BERLIN (Reuters) - Lufthansa’s (LHAG.DE) first flight from Berlin to the United States in over 16 years took off on Wednesday, although a slow start to sales shows the difficulties involved in trying to replace the gaps left by insolvent rival Air Berlin.
Germany’s second largest carrier Air Berlin (AB1.DE) filed for insolvency in August and carried out its last flight at the end of last month, leaving a gap in the market for long-haul flights from the German capital in particular.
“Of course bookings are slow at this stage,” Lufthansa board member Harry Hohmeister told Reuters at Berlin’s Tegel airport ahead of the departure of the flight to New York’s JFK on Wednesday.
He said that usually Lufthansa would give 12 months notice of a new long-haul route, or eight months at a minimum, but in this case it had only six weeks to sell tickets ahead of the first flight.
“The next four weeks will be difficult, then we get a peak at Christmas time and then it will develop better, otherwise we wouldn’t do it,” Hohmeister said.
Lufthansa has traditionally shied away from long-haul flights from Berlin, instead flying intercontinental routes from its hubs in Frankfurt and Munich.
Hohmeister said the Lufthansa group was currently looking at other long-haul options from Berlin, but that any would likely be flown by its budget arm Eurowings.
Lufthansa is currently awaiting EU approval for a deal to take over large parts of Air Berlin, which will see it adding 81 planes to the group.
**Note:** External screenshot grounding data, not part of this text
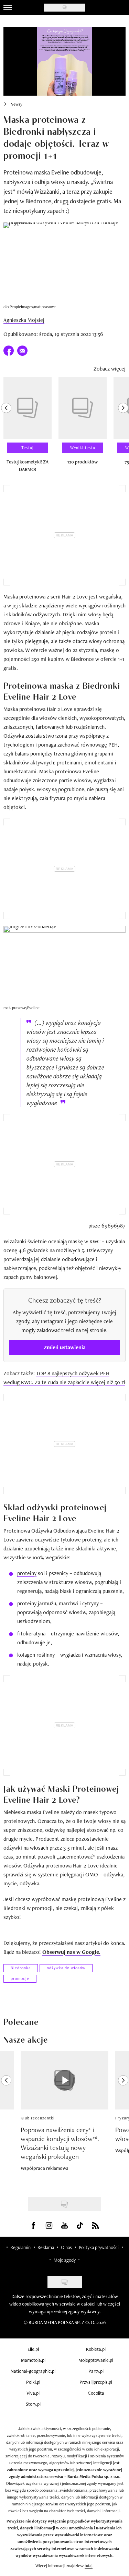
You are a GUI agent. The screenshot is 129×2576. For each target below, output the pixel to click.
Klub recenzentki (38, 2118)
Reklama (45, 2247)
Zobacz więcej (110, 368)
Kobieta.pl (96, 2349)
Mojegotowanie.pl (95, 2360)
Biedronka (21, 1968)
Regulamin (20, 2247)
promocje (20, 1978)
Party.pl (96, 2371)
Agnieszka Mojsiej (23, 320)
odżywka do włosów (66, 1968)
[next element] (123, 427)
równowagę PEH (99, 744)
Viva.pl (33, 2393)
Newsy (16, 104)
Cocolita (96, 2393)
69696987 (113, 1225)
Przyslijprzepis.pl (95, 2382)
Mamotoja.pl (33, 2360)
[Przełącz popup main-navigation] (7, 7)
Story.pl (33, 2404)
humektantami (19, 771)
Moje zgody (65, 2260)
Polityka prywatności (99, 2247)
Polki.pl (33, 2382)
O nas (66, 2247)
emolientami (99, 762)
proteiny (26, 1573)
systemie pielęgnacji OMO (68, 1874)
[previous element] (6, 427)
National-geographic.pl (33, 2371)
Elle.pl (33, 2349)
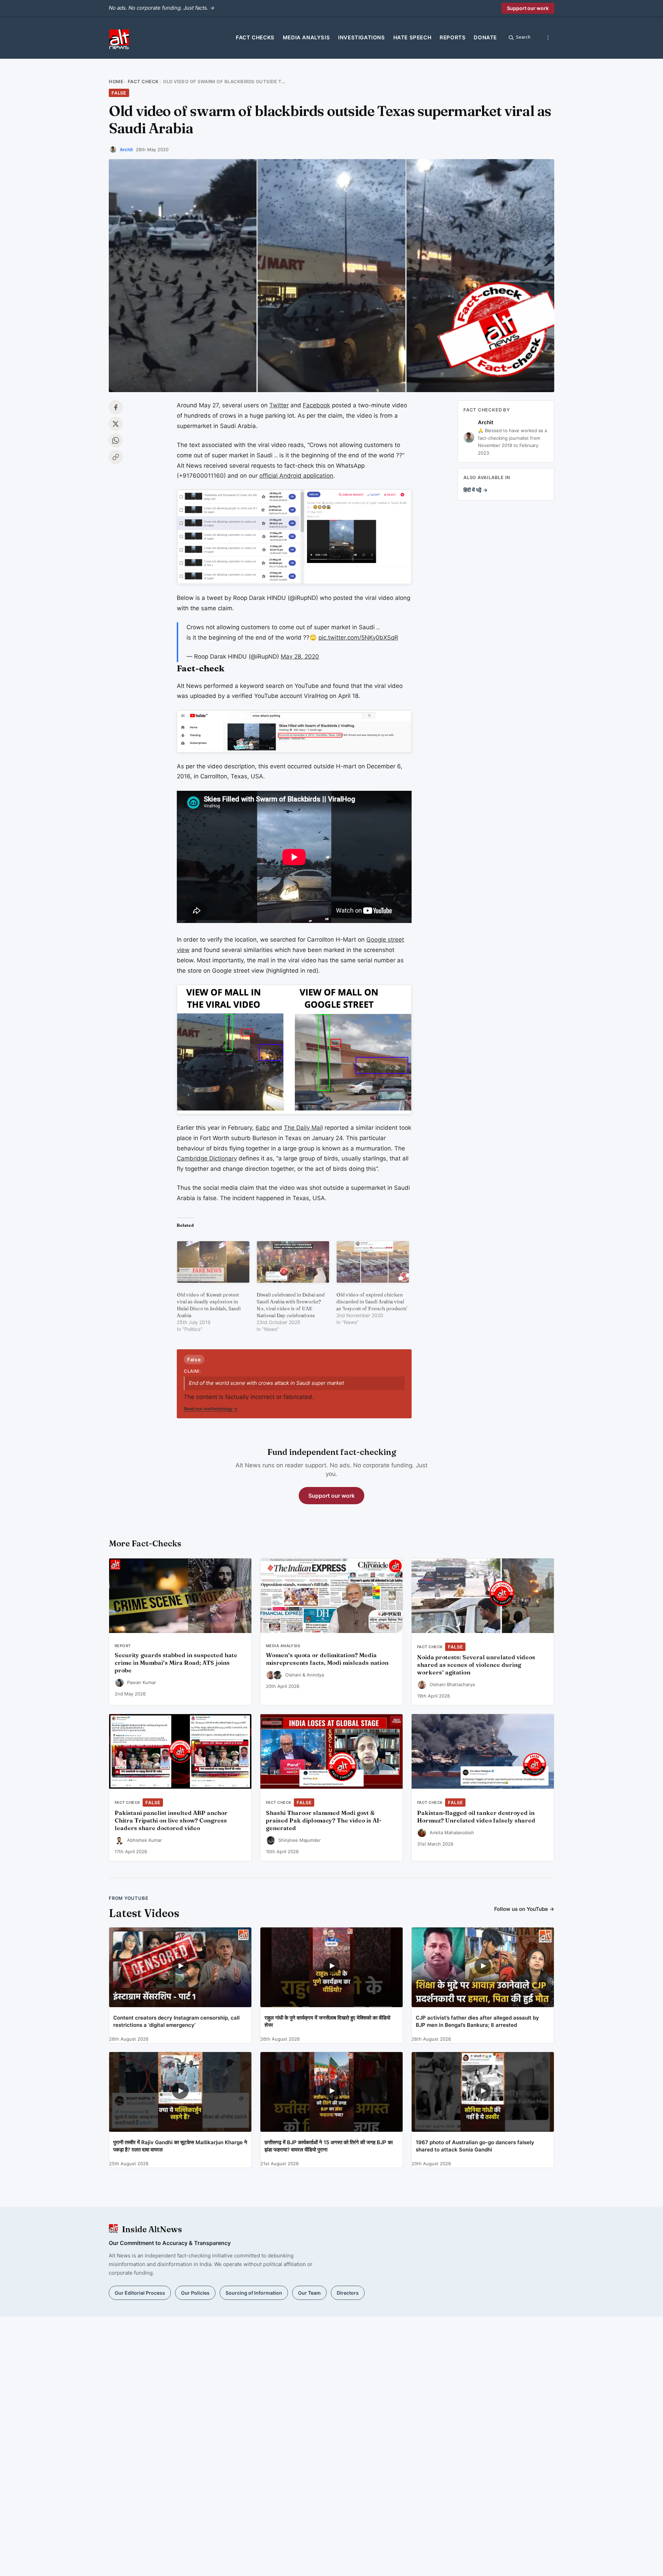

The collapse of Air Berlin means Berlin Airports will see a dip in passenger number growth this year after a period of strong demand.
Britain’s easyJet (EZJ.L), which is planning to take over some Air Berlin operations at Tegel, has said it expects to run a reduced schedule this winter from the airport.
“We expect that new partners will quickly bring growth,” Berlin Airports CEO Engelbert Luetke Dalderup said, urging Lufthansa to “never say never” to the idea of Berlin as a hub.